Thursday, January 31, 2008

2L Group

If you are interested in this Second Life project, you may want to join my "Friends of Virginia Woolf" group in Second Life. We aren't doing much yet, just existing, but would welcome active members.

Monday, November 12, 2007

Woolf World Proposal


Project for a Virtual Bloomsbury (WoolfWorld?)
Elisa Kay Sparks and Jan Holmevik


We would like to collaborate on building a portal for the Virginia Woolf community, a virtual Bloomsbury in Second Life, where researchers and students, and common readers interested in or working on Virginia Woolf and associated Modernist figures could meet, post, and exchange information and resources in a communally created virtual space which is appropriate to and actually teaches about the social and historical environment of the Modernist milieu. While this space would initially service my graduate seminar on Modernist London (Engl 814) and my senior seminar on T.S. Eliot and Virginia Woolf (Engl 496), it could also involve quite a range of other programs at Clemson, including the RCID colloquia on Serious Games and Space/Place as well as collaborations with the departments of Art and Computer Science. The resulting site would be an interdisciplinary resource for the world-wide community of those researching and enjoying modernist arts. (Painting, photography, dance, interior design, and fashion are all commonly explored in Modernist studies)

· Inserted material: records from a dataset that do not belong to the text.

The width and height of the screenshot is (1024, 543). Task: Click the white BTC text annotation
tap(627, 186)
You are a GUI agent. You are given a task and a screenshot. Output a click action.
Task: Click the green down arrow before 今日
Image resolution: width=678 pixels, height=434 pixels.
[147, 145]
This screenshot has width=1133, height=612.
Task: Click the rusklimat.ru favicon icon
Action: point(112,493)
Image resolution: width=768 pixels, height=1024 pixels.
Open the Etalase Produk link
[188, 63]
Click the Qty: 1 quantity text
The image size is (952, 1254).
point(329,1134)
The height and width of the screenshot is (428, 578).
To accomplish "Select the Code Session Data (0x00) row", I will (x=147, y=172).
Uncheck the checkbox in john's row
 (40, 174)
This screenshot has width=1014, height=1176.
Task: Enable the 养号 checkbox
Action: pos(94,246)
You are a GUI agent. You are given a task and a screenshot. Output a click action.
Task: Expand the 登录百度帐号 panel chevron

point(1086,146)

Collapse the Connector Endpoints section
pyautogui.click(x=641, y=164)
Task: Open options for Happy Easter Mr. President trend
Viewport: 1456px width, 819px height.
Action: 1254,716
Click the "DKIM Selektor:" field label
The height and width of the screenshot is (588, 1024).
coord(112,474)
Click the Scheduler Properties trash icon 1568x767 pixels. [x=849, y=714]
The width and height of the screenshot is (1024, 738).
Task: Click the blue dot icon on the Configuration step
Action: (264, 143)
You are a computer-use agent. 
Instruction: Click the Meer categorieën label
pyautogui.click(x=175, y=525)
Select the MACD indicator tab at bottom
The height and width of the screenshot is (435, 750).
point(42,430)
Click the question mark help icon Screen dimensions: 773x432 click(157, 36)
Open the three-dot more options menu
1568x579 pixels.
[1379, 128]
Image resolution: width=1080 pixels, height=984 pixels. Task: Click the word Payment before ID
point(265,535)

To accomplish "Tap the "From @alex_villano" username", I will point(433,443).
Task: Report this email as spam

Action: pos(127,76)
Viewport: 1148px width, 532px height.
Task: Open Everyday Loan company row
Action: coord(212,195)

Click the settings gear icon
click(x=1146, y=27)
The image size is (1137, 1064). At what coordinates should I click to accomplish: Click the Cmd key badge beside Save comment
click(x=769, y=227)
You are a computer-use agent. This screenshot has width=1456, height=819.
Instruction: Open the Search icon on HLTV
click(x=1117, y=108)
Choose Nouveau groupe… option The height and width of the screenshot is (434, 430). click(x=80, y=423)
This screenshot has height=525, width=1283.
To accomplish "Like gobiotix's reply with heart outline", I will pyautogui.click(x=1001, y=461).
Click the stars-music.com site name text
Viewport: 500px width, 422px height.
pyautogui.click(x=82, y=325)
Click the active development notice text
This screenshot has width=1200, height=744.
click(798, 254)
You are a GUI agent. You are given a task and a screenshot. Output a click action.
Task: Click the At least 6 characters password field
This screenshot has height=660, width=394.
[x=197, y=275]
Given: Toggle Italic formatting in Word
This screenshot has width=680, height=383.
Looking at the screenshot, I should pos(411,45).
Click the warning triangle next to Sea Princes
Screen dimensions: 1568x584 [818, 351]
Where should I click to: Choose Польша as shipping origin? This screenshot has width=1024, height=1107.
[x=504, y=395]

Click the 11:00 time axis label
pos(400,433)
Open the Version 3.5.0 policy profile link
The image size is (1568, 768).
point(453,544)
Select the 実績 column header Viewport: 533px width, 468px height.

There is a long-standing interest in the Woolf community in building some kind of network of shared digital resources, often referred to as “Virtual Bloomsbury.” The first step in the creation of this collaborative platform was the establishment of the on-line Center for Virginia Woolf Studies by Vara Neverow at Southern Connecticut State Universityand Merry Pawlowski at Cal State, Bakersfield. http://www.csub.edu/woolf_center/ Their archive contains, among other things, a complete digital facsimile of Woolf’s working notebooks for her feminist treatise, Three Guineas. The Virginia Woolf Society of Japan maintains a large collection of links on Woolf http://orlando.jp.org/VWW/. And there is a very active listserve. The Woolf community meets and maintains tights bonds through annual conferences, which increasingly alternate between US and British sites. A platform in Second Life would help to further integrate all these resources as well as providing a virtual space for international meetings and exchange.

Clemson University is uniquely positioned to play an important leadership role in carrying the virtual Bloomsbury project to the next level. Under the auspices of the South Carolina Review and the Clemson University Digital Press, Wayne Chapman has now taken over publication of the annual Virginia Woolf Conference proceedings from Pace University Press, even collaborating with the British Woolf scholars to select and edit pieces from previous conferences which had never been collected. (the web-versions of these proceedings are available at the Center for Woolf Studies web site) Dr. Chapman has also pursued a vigorous program of publishing other works on Woolf . See http://www.clemson.edu/caah/cedp/SCRThemed_Iss_VWoolf.htm. In addition Elisa Sparks has an extensive series of websites on Woolf, T.S. Eliot, and other modernist figures created for various courses over the years, containing numerous PowerPoints, compiled from the hundreds of photos taken of relevant locations on her many trips to England. See: http://virtual.clemson.edu/groups/dial/t&vseminar/tvlinks.htm and
http://virtual.clemson.edu/groups/dial/modlondon/modlonindex.html
Between these two archives, we at Clemson already have the largest collection of original scholarship on Woolf on the web.